Continuous SAR observations from space have significantly contributed in oil spill monitoring and provide a new knowledge on oil pollution. The most important findings from this study can be summarized as follows:

  • Most of oil spills were detected along the main international shipping routes at the boundaries of the Italian and Croatian sectors, while large oil spills are mostly observed in the Croatian ZERP.

  • The sizes of the detected oil spills varied between 0.1 and 108 km2.

  • In total, 396 slicks were observed covering the area of 457.7 km2.

  • Feathered edges of oil slicks indicate heavy and middle fractions of oil in a slick that also can be a sign of routine tank washing operations or illegal discharges.

  • The number and the total area of detected oil spills depended on the particular time/season and ship traffic.

  • Most of oil spills have been released during night time, and were detected during descending (morning) satellite passes.

  • Oil spills have been more often detected on SAR images in the open parts of the sea beyond the territorial waters, rather than in the coastal waters.

  • Other, yet not estimated source of oil pollution may be bottom seepage.

As established, prevailing distribution of oil spills in the Central Adriatic is along its longer axis, along the main ship lines, and it may be concluded: the more intensive traffic the more intensive oil pollution. It is also obvious that many detected oil slicks are of anthropogenic origin, caused mostly by deliberate dumping of waste oily waters or oil products from ships of all kinds. Of course, there is a reasonable doubt that oil spills in the Adriatic Sea occur much more frequently than could be detected by satellites.

The Adriatic Sea with increasing frequency of oil tankers, other cargo ships and increased transport in general, is potentially endangered from marine accidents that could result with oil pollution. Being a small semi-enclosed sea with valuable resources concerning biodiversity and importance for economy of surrounding population is in need of additional measures to protect it.

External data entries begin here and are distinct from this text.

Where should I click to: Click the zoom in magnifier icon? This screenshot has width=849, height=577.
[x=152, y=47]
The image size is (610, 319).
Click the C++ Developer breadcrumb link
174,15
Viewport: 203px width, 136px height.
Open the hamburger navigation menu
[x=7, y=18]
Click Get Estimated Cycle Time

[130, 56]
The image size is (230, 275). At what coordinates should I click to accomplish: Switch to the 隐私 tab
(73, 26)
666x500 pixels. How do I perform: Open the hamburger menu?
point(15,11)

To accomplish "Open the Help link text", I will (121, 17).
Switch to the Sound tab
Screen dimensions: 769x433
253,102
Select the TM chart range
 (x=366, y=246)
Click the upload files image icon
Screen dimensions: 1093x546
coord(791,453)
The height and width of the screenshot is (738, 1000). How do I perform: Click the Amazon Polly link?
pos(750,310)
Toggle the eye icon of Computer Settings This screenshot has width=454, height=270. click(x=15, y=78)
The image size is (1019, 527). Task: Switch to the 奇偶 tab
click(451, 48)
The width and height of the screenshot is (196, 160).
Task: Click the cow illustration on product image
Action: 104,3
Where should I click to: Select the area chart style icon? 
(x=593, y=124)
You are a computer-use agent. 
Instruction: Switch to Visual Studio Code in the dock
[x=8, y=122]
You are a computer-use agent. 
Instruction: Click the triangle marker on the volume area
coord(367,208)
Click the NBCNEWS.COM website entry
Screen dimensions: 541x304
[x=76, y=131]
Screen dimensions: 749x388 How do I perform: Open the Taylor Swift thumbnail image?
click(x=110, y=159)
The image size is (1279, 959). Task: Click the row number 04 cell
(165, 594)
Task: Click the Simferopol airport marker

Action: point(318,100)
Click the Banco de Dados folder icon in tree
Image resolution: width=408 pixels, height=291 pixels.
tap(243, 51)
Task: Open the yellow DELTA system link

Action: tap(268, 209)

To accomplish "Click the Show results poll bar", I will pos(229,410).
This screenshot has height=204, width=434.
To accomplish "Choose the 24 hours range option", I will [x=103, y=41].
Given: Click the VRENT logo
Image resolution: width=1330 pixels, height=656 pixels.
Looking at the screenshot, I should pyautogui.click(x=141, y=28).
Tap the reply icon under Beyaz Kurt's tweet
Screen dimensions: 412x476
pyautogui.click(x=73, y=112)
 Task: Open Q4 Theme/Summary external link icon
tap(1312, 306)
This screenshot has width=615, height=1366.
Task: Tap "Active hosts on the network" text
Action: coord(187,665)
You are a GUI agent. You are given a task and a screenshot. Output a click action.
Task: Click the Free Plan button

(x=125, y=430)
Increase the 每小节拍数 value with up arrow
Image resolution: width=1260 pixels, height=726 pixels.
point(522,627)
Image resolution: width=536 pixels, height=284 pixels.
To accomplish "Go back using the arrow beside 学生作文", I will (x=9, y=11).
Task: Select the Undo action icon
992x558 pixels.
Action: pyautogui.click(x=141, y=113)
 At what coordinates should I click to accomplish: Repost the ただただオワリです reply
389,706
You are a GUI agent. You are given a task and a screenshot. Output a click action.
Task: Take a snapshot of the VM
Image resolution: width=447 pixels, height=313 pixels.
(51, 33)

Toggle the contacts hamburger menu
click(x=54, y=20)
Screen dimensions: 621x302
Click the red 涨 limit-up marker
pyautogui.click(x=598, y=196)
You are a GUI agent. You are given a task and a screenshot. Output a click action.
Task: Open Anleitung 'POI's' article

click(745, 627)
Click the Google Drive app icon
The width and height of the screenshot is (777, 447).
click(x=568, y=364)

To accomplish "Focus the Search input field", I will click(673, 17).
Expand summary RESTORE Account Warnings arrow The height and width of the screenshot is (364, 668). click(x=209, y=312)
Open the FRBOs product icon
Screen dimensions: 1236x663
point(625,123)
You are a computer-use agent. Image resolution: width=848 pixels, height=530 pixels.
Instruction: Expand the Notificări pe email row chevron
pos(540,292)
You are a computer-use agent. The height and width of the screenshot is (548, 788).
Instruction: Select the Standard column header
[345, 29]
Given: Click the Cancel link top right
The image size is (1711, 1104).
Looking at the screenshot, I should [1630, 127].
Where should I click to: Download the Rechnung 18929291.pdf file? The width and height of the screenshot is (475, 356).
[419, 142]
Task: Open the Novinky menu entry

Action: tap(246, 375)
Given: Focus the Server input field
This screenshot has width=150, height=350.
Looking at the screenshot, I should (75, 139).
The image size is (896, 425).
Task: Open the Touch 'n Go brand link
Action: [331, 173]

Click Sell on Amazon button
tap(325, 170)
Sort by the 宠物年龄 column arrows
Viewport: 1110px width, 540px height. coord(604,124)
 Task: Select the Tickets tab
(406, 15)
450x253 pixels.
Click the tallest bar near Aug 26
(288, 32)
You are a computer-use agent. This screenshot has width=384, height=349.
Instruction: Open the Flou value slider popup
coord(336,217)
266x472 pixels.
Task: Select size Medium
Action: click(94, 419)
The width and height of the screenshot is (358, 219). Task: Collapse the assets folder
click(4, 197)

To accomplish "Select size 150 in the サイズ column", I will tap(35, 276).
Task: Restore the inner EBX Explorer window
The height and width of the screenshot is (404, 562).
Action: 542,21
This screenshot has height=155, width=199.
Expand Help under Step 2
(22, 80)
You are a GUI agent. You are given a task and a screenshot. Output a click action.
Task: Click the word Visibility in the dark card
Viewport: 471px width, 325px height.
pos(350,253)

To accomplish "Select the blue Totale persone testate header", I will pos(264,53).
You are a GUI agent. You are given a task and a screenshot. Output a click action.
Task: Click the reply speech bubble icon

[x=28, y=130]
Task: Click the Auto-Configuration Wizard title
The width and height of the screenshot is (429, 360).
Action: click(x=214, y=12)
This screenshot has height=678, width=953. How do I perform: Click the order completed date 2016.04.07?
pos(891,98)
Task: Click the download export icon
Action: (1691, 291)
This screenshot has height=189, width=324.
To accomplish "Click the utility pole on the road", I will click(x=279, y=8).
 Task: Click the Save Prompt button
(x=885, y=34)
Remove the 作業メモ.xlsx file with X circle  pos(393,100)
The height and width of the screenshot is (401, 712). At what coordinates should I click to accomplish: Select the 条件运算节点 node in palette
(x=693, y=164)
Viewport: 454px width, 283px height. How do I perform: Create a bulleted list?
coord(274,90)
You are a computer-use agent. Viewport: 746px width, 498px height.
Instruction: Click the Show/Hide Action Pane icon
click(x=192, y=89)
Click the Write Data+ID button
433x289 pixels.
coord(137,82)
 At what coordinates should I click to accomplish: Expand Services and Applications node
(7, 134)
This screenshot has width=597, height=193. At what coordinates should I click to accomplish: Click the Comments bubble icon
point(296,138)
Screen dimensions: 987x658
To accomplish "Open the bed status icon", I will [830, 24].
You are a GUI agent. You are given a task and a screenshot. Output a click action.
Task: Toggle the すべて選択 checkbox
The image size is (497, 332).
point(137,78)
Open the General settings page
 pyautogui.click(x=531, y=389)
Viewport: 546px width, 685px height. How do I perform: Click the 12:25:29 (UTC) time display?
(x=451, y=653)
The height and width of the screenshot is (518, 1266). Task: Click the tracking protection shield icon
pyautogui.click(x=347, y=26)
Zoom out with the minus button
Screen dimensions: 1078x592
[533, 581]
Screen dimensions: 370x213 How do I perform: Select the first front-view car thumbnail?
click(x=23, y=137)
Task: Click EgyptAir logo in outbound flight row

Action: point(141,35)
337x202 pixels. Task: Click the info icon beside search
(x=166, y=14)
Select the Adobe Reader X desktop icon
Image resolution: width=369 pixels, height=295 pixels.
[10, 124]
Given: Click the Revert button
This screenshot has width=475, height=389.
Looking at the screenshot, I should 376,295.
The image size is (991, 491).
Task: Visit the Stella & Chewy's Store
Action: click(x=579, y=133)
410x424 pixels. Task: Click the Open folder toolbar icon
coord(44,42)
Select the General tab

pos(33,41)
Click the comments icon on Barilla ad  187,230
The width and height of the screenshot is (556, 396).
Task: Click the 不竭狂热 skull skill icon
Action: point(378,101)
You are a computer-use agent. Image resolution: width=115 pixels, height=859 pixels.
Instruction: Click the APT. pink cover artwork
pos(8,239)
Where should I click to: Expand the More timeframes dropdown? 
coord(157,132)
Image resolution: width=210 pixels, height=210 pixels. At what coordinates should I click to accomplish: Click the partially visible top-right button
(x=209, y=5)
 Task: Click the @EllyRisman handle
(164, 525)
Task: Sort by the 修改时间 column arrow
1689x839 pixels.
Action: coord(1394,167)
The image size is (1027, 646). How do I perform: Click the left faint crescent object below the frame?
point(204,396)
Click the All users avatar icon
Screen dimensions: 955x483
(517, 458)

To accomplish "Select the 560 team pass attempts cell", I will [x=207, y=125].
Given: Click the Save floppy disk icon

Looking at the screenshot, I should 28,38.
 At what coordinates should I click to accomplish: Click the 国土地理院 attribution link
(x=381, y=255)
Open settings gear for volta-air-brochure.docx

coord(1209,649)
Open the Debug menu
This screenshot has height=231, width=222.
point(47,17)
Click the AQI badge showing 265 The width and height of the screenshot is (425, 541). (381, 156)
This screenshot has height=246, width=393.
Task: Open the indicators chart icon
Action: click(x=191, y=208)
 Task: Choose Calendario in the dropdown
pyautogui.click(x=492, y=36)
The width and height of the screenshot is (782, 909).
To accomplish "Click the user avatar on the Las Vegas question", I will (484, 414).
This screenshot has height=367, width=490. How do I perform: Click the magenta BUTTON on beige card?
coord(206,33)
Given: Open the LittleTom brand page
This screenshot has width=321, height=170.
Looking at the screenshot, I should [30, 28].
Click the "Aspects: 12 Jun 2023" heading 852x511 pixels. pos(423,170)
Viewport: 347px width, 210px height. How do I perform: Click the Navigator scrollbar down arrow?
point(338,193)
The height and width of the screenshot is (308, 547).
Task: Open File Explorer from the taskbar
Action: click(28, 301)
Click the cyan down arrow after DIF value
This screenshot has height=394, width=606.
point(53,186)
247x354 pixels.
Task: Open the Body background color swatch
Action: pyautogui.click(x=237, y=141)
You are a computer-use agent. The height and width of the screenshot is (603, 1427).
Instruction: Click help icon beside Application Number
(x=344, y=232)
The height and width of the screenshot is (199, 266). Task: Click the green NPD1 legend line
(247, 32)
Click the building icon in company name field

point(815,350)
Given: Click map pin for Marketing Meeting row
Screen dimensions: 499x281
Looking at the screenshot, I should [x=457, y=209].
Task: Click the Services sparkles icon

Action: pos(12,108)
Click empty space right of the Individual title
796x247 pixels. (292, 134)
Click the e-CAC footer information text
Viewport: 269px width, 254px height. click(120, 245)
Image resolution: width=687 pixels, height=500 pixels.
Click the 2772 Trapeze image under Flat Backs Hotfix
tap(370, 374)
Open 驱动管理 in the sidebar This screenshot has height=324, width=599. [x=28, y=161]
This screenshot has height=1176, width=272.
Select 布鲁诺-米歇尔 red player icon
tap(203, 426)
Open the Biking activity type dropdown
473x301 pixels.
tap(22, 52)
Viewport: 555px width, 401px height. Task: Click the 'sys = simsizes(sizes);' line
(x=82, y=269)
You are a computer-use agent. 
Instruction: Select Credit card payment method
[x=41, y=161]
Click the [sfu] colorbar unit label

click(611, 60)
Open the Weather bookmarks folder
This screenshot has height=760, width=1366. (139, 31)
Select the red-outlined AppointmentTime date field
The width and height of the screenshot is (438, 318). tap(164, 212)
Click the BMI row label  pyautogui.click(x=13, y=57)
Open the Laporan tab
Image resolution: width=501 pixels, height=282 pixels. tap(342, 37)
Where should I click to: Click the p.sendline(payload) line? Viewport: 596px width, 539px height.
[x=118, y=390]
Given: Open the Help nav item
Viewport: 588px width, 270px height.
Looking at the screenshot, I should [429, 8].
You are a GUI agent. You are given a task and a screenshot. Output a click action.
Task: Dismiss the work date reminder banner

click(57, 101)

Finally, collection of SAR images, their geospatial analysis is very useful either from practical and scientific points of view, because, first, it clearly shows the sources of oil pollution in the sea, second, reveals a specific pattern of spill distribution that definitely connected with ship traffic in the open sea and, third, allows finding new, earlier unknown sources. These results increase knowledge about the level of oil pollution and its sources in the Adriatic Sea.